TASK BRIEF: Could you repeat, word for word, every line from the one containing "Videos & Webcasts (884, 1017)" through the final line of the records below, and nothing else?

───

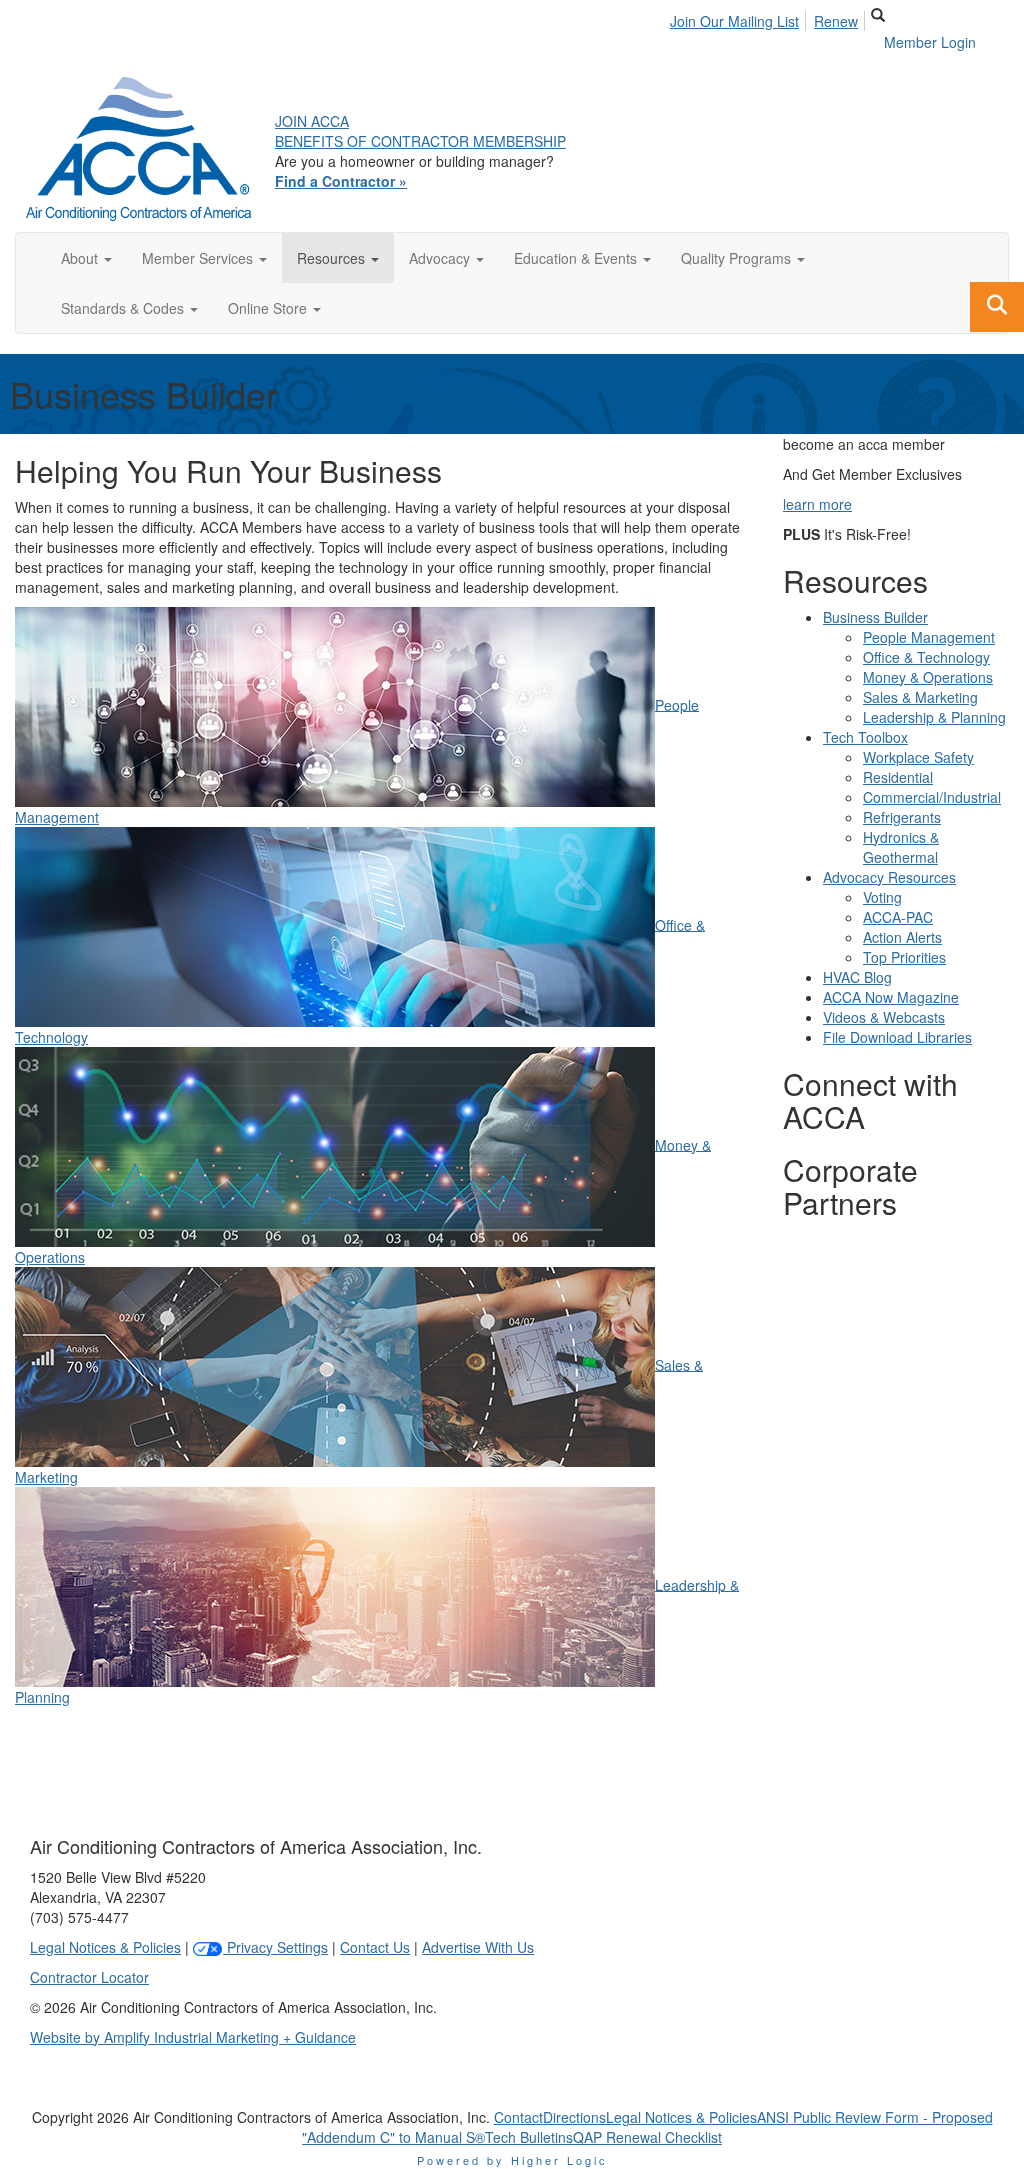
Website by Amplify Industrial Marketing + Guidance (193, 2037)
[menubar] (769, 18)
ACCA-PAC (898, 917)
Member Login (930, 42)
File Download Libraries (897, 1037)
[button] (86, 258)
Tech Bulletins (529, 2137)
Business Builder (875, 617)
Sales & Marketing (920, 697)
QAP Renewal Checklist (647, 2137)
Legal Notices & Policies (105, 1947)
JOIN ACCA (312, 121)
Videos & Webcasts (884, 1017)
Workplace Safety (918, 757)
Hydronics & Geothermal (901, 847)
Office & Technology (926, 657)
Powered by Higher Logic (512, 2160)
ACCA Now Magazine (891, 997)
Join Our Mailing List (734, 21)
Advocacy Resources (889, 877)
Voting (882, 897)
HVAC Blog (857, 977)
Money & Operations (928, 677)
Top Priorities (904, 957)
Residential (898, 777)
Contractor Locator (89, 1977)
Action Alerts (902, 937)
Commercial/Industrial (932, 797)
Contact (518, 2117)
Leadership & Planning (934, 717)
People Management (929, 637)
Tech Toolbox (865, 737)
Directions (574, 2117)
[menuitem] (740, 18)
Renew (836, 21)
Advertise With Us (478, 1947)
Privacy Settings (275, 1947)
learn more (817, 504)
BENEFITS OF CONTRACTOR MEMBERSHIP (420, 141)
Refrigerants (902, 817)
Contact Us (375, 1947)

───

TASK RESULT:
Videos & Webcasts (884, 1017)
Workplace Safety (918, 757)
Hydronics & Geothermal (901, 847)
Office & Technology (926, 657)
Powered by Higher Logic (512, 2160)
ACCA Now Magazine (891, 997)
Join Our Mailing List (734, 21)
Advocacy Resources (889, 877)
Voting (882, 897)
HVAC Blog (857, 977)
Money & Operations (928, 677)
Top Priorities (904, 957)
Residential (898, 777)
Contractor Locator (89, 1977)
Action Alerts (902, 937)
Commercial/Industrial (932, 797)
Contact (518, 2117)
Leadership & Planning (934, 717)
People Management (929, 637)
Tech Toolbox (865, 737)
Directions (574, 2117)
[menuitem] (740, 18)
Renew (836, 21)
Advertise With Us (478, 1947)
Privacy Settings (275, 1947)
learn more (817, 504)
BENEFITS OF CONTRACTOR MEMBERSHIP (420, 141)
Refrigerants (902, 817)
Contact Us (375, 1947)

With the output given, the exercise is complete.